The hospitality industry is struggling to find people for all available positions. At HITEC 2022 in Orlando, keynote speaker Cheryl Chan predicted that the worker shortage would be here until 2030. How we work started to change before covid, so covid just accelerated trends already there. People got their life back and could use their time more effectively than by spending hours commuting to and from work. All of a sudden, the work-life balance improved significantly. At the same time, productivity improved, and things got done faster and more accurately. The world went from time-based performance (show up in the office and stay there for hours) to an outcome-based version (deliver outcome instead of time). Today, it is more about what results and how quickly we can provide them, which means we need to focus on what matters instead of just being present in a specific place.

Hotels are place-specific

Hotels are, however, place-specific.

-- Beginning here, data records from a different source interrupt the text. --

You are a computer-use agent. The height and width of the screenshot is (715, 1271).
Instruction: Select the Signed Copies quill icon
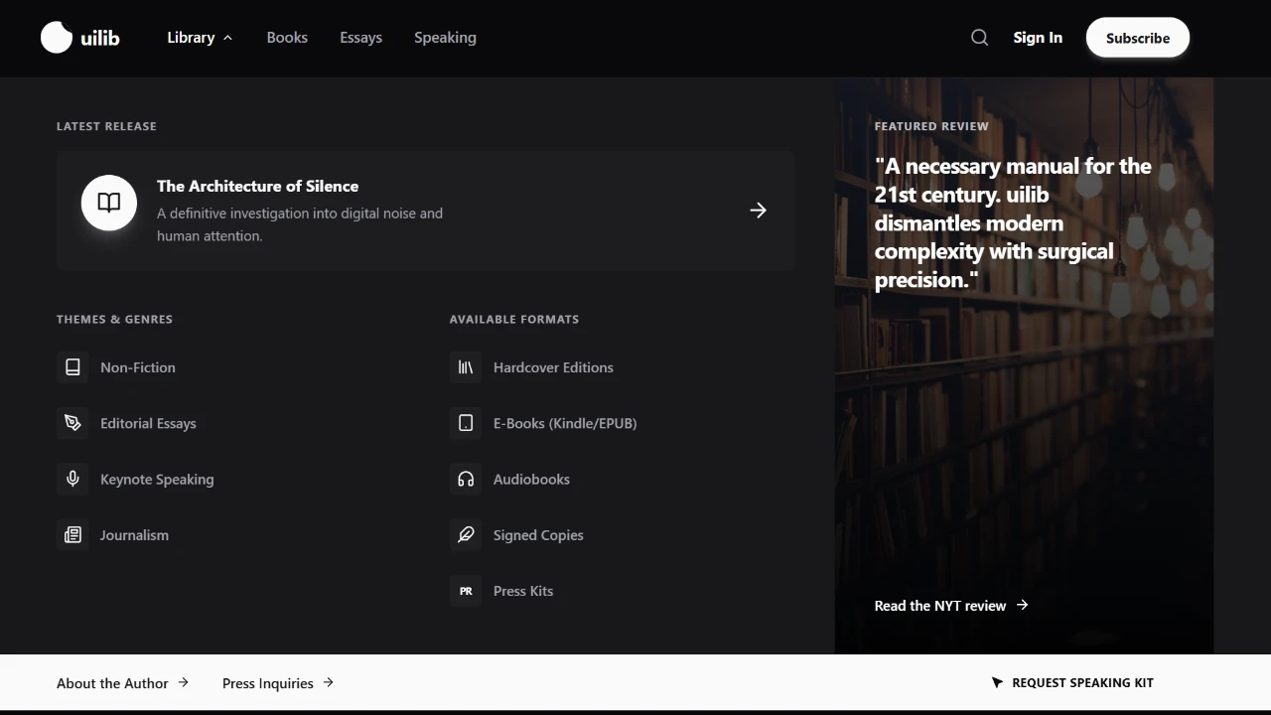pyautogui.click(x=466, y=534)
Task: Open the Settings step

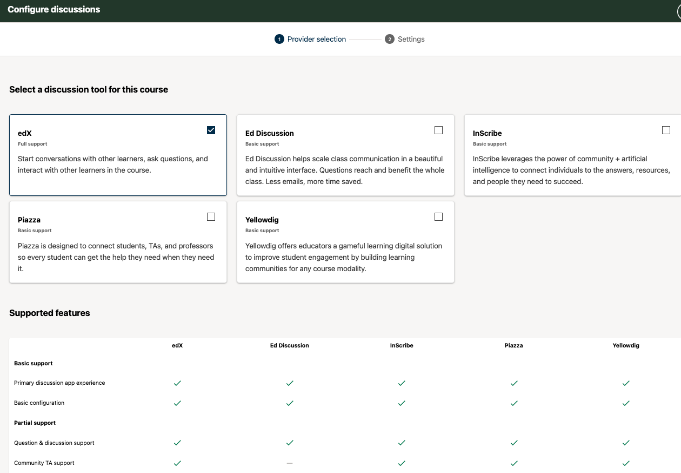Action: [x=411, y=39]
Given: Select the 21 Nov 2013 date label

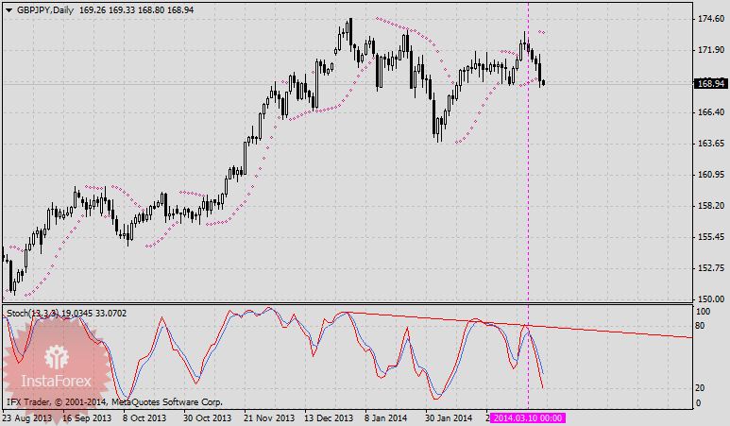Looking at the screenshot, I should (271, 417).
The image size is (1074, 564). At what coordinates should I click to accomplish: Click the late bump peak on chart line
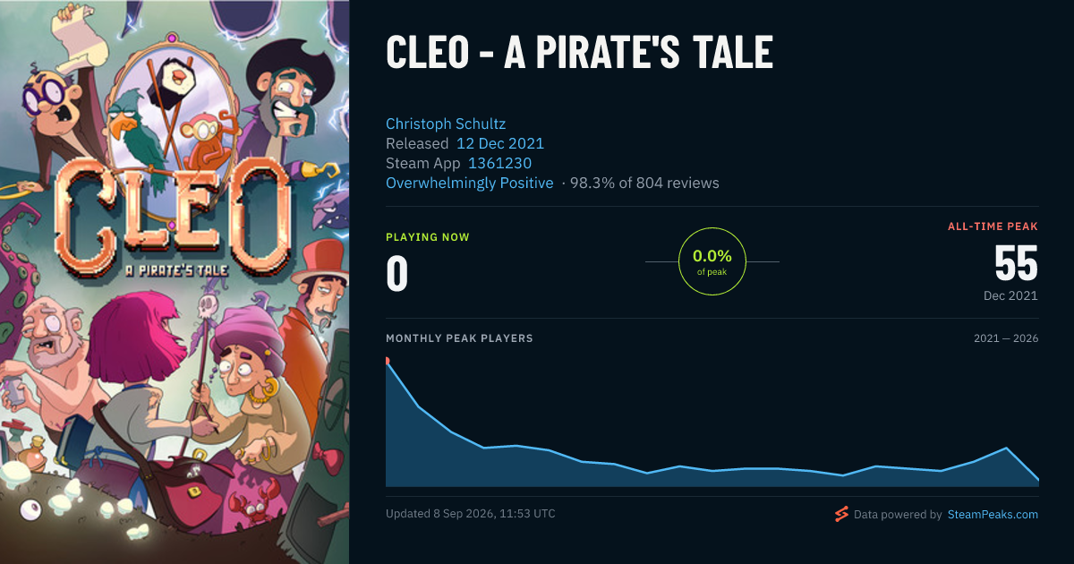pos(1007,448)
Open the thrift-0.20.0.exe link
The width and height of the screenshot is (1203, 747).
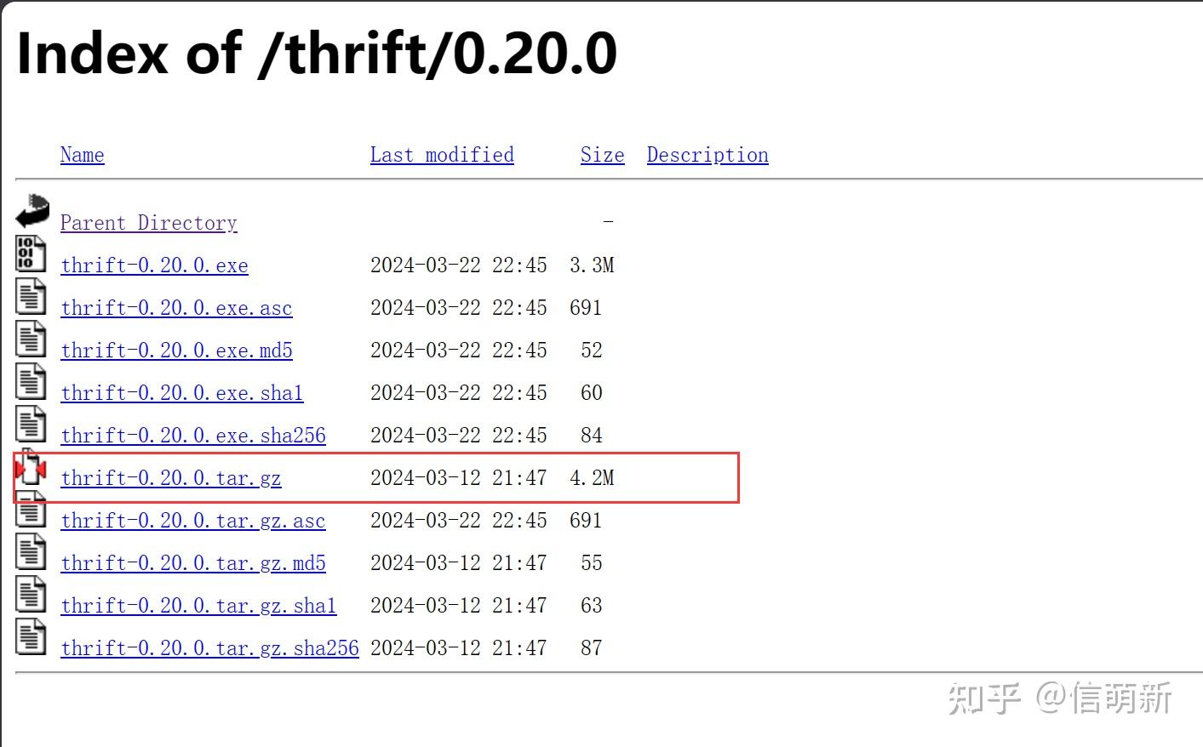pyautogui.click(x=154, y=265)
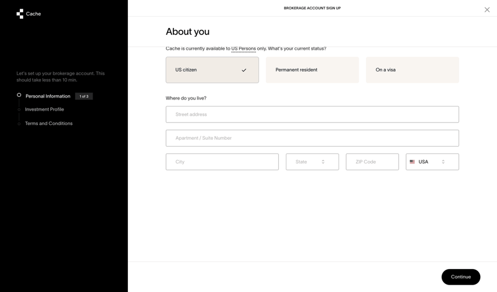Image resolution: width=497 pixels, height=292 pixels.
Task: Open the State dropdown
Action: pyautogui.click(x=312, y=162)
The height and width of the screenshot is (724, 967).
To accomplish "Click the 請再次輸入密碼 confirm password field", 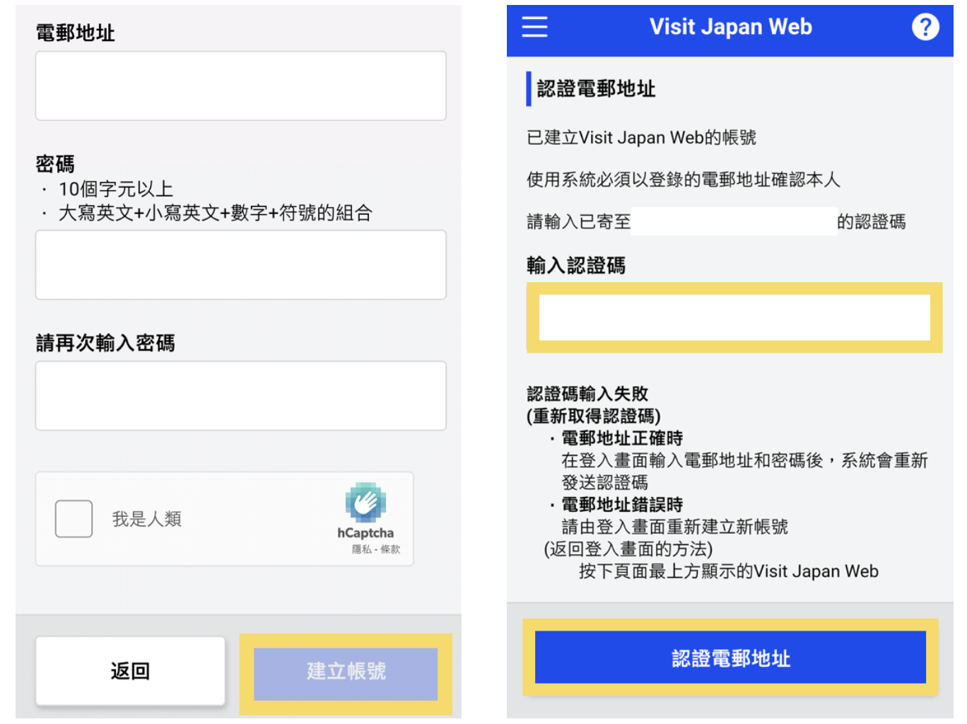I will point(240,395).
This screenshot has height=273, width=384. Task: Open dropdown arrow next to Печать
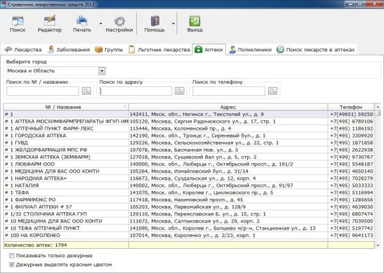coord(100,24)
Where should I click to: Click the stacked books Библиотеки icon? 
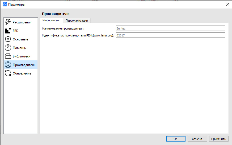click(x=8, y=56)
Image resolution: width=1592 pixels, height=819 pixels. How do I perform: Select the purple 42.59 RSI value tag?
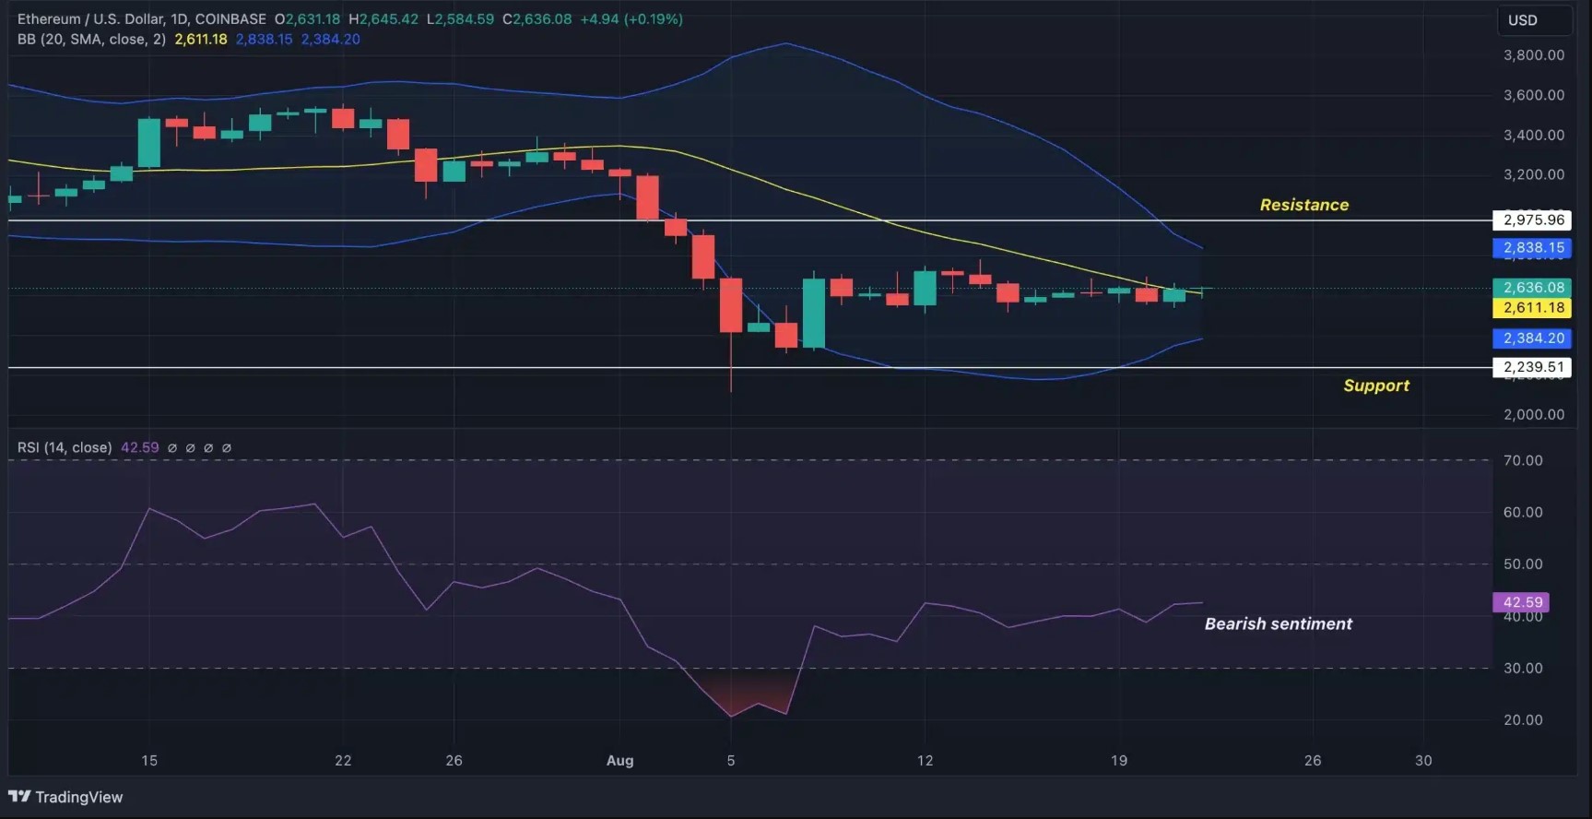click(1520, 602)
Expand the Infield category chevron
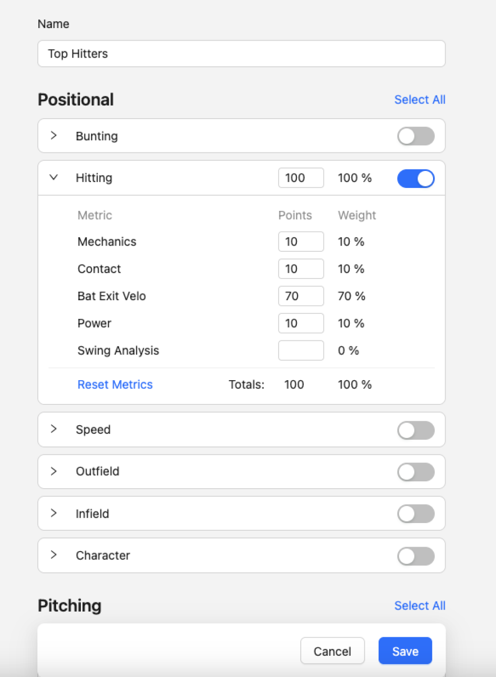 (54, 513)
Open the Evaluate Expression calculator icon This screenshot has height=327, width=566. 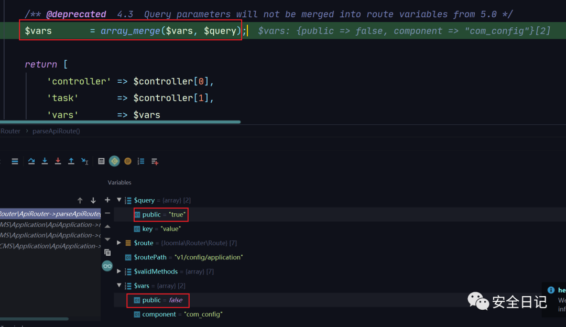(x=101, y=161)
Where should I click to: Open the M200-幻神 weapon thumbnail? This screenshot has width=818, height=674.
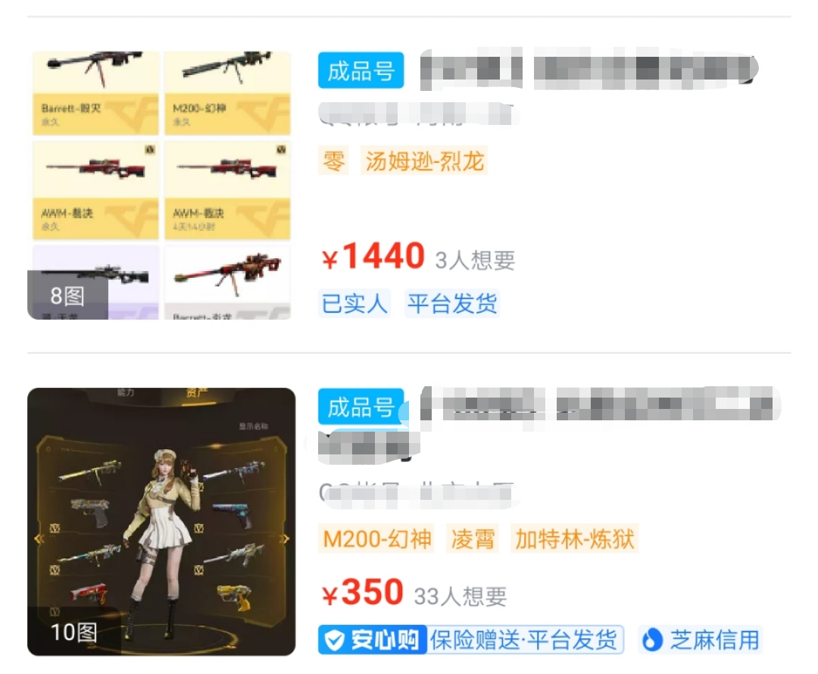[227, 93]
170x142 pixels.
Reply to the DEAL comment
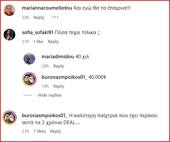coord(56,131)
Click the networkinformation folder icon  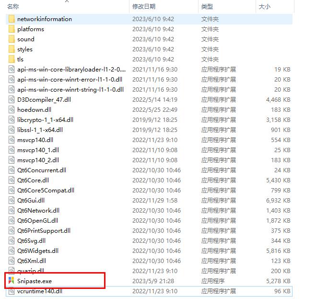point(12,19)
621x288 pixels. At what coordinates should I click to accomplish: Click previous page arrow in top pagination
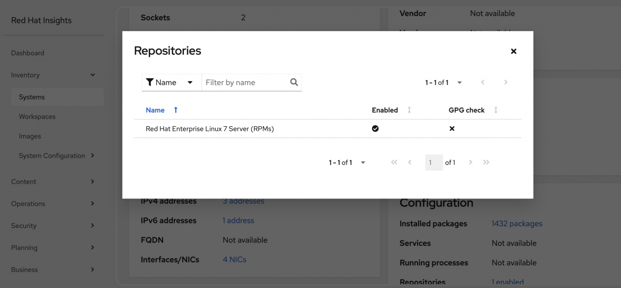click(x=482, y=82)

In most jobs in hotels, people perform the job on the premises. Only a few roles, such as accounting and some commercial roles, can probably perform the job remotely. Therefore, hotels need people to be present, and suddenly there is a worker shortage. People who left the industry during the pandemic will never come back. Instead, hotels need to embrace the current trends to find new people.

Gen Z and boomers

The first category of potential recruits are young people, millennials, and Gen Z. If they are under 35 years old, they are digital natives. They expect that the workplace uses the latest technology and tools. If not, they will prefer to work in other industries that have already automated mundane manual tasks and use their team members for jobs that need unique human skills.
The second category is older adults, boomers that want to work a few more years. They are all analog natives and expect that the hotel uses technology that is easy to learn and use. If not, they cannot re-enter the workforce unless they have roles without the need for technology.

Potential solutions

Old legacy hospitality technology is not helping hotels quickly onboard Gen Z and boomers. They might even be turned off by the technology and look for other jobs. The challenge is to find and implement new technology. Here are a couple of suggestions for solutions.

Move the job to the guest

Many consumer-facing industries have successfully moved part of the job to the consumer. For example, banks let customers make all sorts of transactions by themselves on the internet or on smartphones. Airlines allow you to check in and tag your bags. Food stores let you scan your items, etc. The check-in process in most hotels is the same as it was hundred years ago. If hotels can do the same trick as banks, airlines, food stores, and many other businesses, the need for people will decrease. The most exciting part is that the consumer will see this as a service improvement and become more satisfied.
Hotels need new technology, and a few hotel chains are well on their way with smartphone apps with excellent functionality.

Automate mundane jobs

If the hotel moves all possible jobs to the guest, a few jobs will remain that need human intelligence and skills. These jobs, such as collecting data, writing reports, forecasting, vacuuming, cooking, and many others, can be automated to elevate human intelligence to focus on tasks that hotels cannot yet automate.
Hotels need new technology and tools for this. Still, before the pandemic, hotels had no time to focus on productivity improvements back of the house since the guests kept coming and needed everyone's attention. Now, it is time to clean up behind the scene and make hotels more productive to increase profitability.